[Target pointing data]
********
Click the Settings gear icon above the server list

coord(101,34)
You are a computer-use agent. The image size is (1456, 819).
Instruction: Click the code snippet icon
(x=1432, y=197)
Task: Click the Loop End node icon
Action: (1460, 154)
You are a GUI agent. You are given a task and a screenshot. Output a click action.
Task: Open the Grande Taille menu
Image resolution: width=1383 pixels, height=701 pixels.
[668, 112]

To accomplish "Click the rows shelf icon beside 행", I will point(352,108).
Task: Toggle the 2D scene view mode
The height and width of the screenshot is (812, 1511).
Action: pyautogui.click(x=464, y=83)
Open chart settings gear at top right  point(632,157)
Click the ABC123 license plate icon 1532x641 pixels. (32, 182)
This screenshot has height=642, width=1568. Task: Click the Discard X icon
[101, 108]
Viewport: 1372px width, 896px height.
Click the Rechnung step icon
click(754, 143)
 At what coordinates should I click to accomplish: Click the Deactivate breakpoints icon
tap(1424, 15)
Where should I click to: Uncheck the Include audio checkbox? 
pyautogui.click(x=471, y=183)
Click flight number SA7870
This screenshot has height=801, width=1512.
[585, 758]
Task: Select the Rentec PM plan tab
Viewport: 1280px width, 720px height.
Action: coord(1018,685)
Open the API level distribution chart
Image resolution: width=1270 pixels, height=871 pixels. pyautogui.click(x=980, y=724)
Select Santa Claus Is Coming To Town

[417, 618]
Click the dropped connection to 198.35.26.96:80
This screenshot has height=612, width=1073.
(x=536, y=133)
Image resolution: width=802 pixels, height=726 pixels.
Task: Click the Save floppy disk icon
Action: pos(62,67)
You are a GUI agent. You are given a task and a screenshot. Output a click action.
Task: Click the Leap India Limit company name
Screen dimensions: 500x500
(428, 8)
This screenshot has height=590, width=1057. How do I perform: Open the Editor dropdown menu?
********
# Exercise requirements:
Quote every line of the rows above, character for character.

# Complete output:
Click the Settings gear icon above the server list

coord(101,34)
You are a computer-use agent. The image size is (1456, 819).
Instruction: Click the code snippet icon
(x=1432, y=197)
Task: Click the Loop End node icon
Action: (1460, 154)
You are a GUI agent. You are given a task and a screenshot. Output a click action.
Task: Open the Grande Taille menu
Image resolution: width=1383 pixels, height=701 pixels.
[668, 112]

To accomplish "Click the rows shelf icon beside 행", I will point(352,108).
Task: Toggle the 2D scene view mode
The height and width of the screenshot is (812, 1511).
Action: pyautogui.click(x=464, y=83)
Open chart settings gear at top right  point(632,157)
Click the ABC123 license plate icon 1532x641 pixels. (32, 182)
This screenshot has height=642, width=1568. Task: Click the Discard X icon
[101, 108]
Viewport: 1372px width, 896px height.
Click the Rechnung step icon
click(754, 143)
 At what coordinates should I click to accomplish: Click the Deactivate breakpoints icon
tap(1424, 15)
Where should I click to: Uncheck the Include audio checkbox? 
pyautogui.click(x=471, y=183)
Click flight number SA7870
This screenshot has height=801, width=1512.
[585, 758]
Task: Select the Rentec PM plan tab
Viewport: 1280px width, 720px height.
Action: coord(1018,685)
Open the API level distribution chart
Image resolution: width=1270 pixels, height=871 pixels. pyautogui.click(x=980, y=724)
Select Santa Claus Is Coming To Town

[417, 618]
Click the dropped connection to 198.35.26.96:80
This screenshot has height=612, width=1073.
(x=536, y=133)
Image resolution: width=802 pixels, height=726 pixels.
Task: Click the Save floppy disk icon
Action: pos(62,67)
You are a GUI agent. You are given a task and a screenshot. Output a click action.
Task: Click the Leap India Limit company name
Screen dimensions: 500x500
(428, 8)
This screenshot has height=590, width=1057. How do I perform: Open the Editor dropdown menu?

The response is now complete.